Job Description:
Regulatory Affairs Manager
Job Summary:
The Regulatory Affairs Manager will oversee the strategy implementation and operations for directing development of product registration submissions, progress reports, supplements, amendments, or periodic experience reports.
Key Responsibilities:
1. Oversee strategy implementation and operations for directing development of product registration submissions, progress reports, supplements, amendments, or periodic experience reports.
2. Interact with regulatory agencies to expedite approval of pending registration.
3. Serve as regulatory liaison throughout the product lifecycle.
4. Participate in product plan development and implementation, regulatory strategy, risk management, chemistry manufacturing control (CMC).
5. Ensure timely approval of new drugs, biologics, or medical devices and continued approval of marketed products.

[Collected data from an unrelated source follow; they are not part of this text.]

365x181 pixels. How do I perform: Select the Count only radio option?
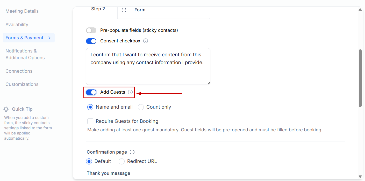[141, 107]
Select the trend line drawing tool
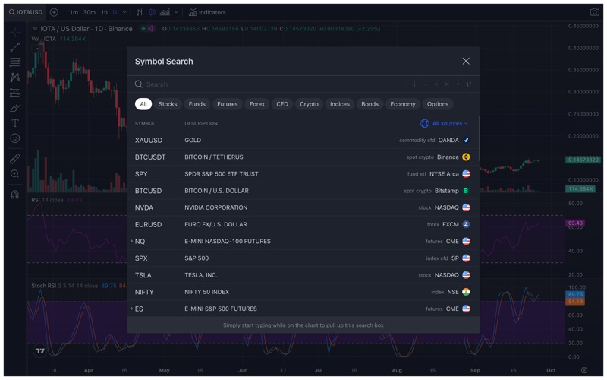 coord(14,47)
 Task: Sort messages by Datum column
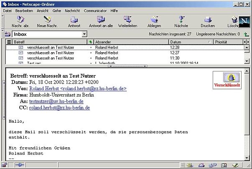188,42
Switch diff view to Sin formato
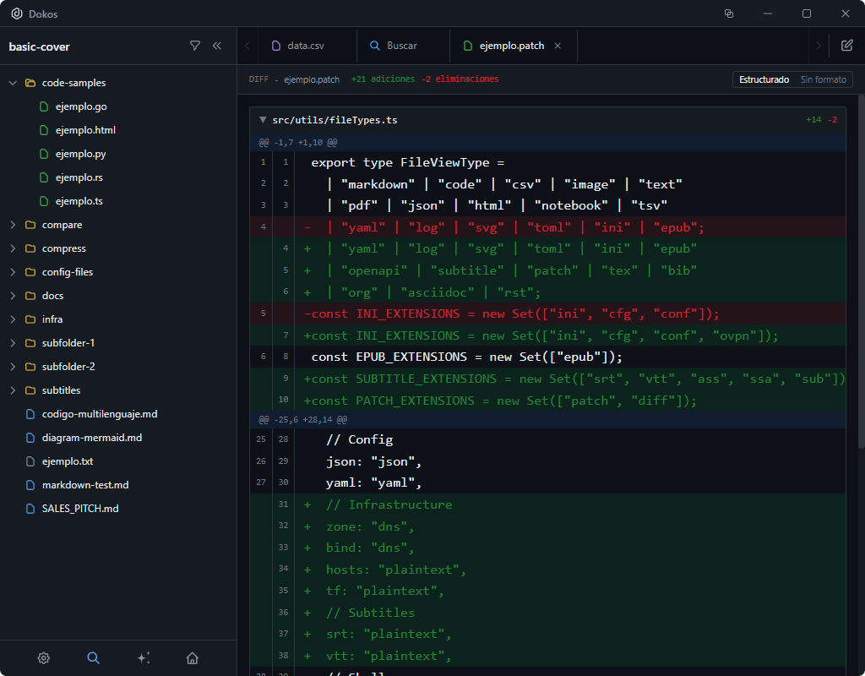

6. Serve as regulatory representative to marketing, research teams, and regulatory agencies.
7. Advise development and/or marketing teams on manufacturing changes, line extensions, technical labeling, appropriate regulations, and interpretations.
Requirements:
1. Manufacturing operations and manufacturing change experience.

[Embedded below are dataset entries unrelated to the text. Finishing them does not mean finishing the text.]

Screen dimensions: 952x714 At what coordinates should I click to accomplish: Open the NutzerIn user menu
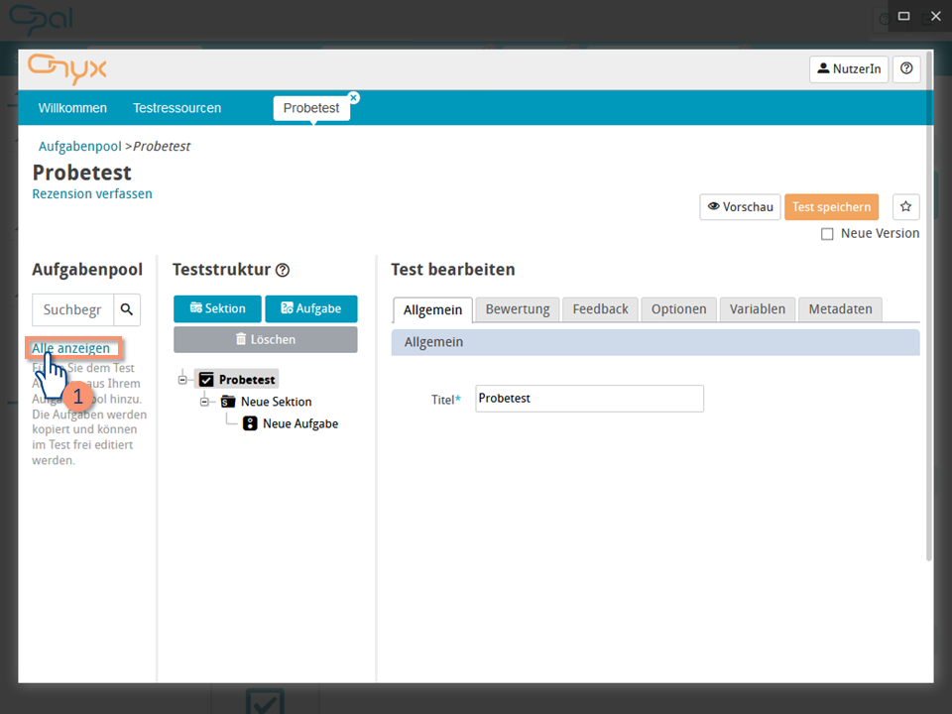coord(848,69)
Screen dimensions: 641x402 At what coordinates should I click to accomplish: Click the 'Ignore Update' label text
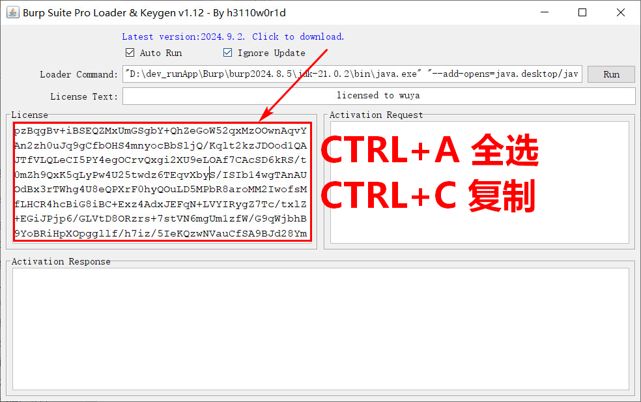(x=271, y=53)
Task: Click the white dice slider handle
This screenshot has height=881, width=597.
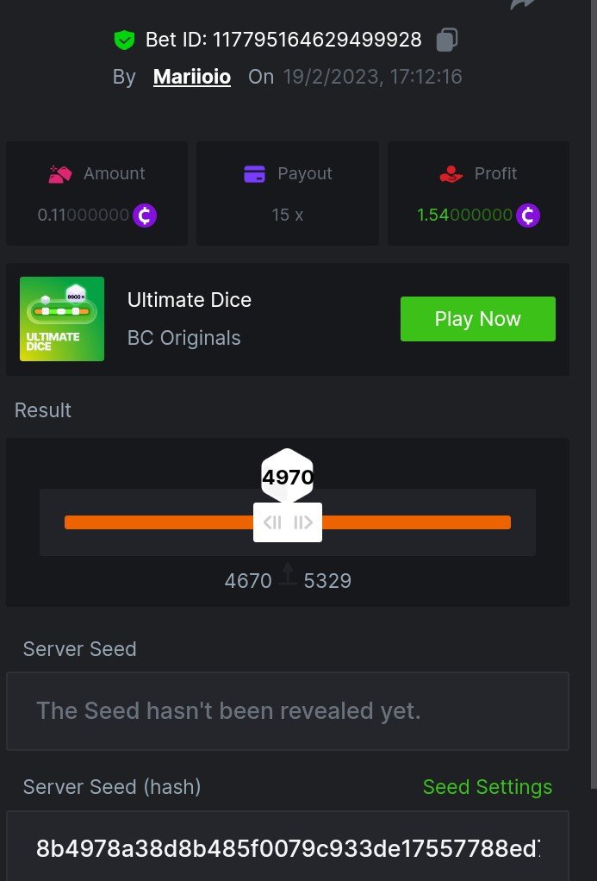Action: [x=288, y=522]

2. People management experience.
3. Experience resolving issues regarding nonconformance.
4. Strong attention to detail.
5. Solid communication skills and ability to communicate at all levels.

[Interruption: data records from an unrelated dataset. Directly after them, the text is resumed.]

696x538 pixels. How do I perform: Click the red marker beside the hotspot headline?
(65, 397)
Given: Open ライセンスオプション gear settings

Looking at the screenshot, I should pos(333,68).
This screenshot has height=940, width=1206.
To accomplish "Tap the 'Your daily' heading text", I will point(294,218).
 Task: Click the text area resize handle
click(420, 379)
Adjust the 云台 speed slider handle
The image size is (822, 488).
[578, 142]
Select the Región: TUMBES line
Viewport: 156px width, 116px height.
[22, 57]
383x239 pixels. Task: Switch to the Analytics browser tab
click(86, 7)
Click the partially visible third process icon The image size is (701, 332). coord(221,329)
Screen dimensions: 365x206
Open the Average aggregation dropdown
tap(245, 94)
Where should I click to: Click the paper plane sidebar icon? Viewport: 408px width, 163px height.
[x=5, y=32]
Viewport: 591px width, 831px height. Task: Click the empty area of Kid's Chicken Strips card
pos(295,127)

6. Experience with EU and US regulatory bodies.
7. Strong organizational skills.
Preferred Qualifications:
1. Ability to adapt to change.
2. Capacity to keep external communication clear and concise.
3. Experience reviewing manufacturing changes.
4. Optimization of regulatory acceptance changes.
5. Supporting manufacturing operations.
6. Dealing with Ad Hoc Issues.
7. Capability to work with tight deadlines.
Qualifications & Experience:
* Minimum Level 8 Degree in Engineering or Science or related discipline.
* Minimum of 5 years of experience in a similar position and experience with EU Regulatory bodies in regards to applications and submissions or equivalent international experience.